*** Data for this exercise

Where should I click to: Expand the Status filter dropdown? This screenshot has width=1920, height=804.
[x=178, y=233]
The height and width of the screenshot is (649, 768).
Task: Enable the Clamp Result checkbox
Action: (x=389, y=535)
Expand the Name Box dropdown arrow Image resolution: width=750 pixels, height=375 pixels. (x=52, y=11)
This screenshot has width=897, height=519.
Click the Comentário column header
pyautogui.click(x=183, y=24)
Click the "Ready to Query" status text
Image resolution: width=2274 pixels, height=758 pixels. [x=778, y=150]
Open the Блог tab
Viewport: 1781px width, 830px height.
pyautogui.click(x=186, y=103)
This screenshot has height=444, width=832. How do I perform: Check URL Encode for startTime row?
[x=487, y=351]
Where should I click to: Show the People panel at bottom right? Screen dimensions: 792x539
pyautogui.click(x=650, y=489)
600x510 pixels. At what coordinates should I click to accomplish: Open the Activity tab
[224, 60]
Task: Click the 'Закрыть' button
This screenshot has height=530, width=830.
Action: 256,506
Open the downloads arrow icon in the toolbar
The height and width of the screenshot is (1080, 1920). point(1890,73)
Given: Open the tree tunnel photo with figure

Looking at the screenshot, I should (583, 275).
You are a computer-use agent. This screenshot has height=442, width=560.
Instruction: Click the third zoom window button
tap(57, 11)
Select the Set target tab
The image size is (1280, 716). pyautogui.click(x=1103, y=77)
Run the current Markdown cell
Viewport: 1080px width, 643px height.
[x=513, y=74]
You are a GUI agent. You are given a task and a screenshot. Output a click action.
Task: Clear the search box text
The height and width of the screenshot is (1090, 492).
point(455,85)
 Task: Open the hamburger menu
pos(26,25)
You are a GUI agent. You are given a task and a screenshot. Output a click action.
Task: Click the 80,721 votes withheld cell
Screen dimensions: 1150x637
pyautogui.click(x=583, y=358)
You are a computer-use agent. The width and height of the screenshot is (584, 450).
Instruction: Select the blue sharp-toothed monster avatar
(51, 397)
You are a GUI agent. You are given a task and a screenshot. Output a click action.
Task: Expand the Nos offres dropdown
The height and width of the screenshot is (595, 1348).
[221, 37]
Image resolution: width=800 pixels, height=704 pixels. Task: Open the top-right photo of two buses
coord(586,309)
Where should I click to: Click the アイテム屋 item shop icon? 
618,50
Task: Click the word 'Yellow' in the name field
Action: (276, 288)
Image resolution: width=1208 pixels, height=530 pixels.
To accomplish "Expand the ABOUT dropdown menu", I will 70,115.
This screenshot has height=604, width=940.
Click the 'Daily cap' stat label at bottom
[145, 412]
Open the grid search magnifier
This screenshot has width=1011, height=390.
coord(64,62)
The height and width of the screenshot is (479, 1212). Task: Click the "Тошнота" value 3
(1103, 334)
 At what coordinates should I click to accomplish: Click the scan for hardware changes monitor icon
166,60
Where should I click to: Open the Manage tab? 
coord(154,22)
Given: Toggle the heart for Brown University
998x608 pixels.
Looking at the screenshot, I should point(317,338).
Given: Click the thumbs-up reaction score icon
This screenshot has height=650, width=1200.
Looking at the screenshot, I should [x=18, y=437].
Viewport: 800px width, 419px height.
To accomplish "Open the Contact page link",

******

Activity: In the entries above, please find the line with "The height and width of the screenshot is (595, 1348)." and the line with "This screenshot has height=604, width=940.", then write out exactly those two lines and every line between them, and nothing more.

Result:
The height and width of the screenshot is (595, 1348).
[221, 37]
Image resolution: width=800 pixels, height=704 pixels. Task: Open the top-right photo of two buses
coord(586,309)
Where should I click to: Click the アイテム屋 item shop icon? 
618,50
Task: Click the word 'Yellow' in the name field
Action: (276, 288)
Image resolution: width=1208 pixels, height=530 pixels.
To accomplish "Expand the ABOUT dropdown menu", I will 70,115.
This screenshot has height=604, width=940.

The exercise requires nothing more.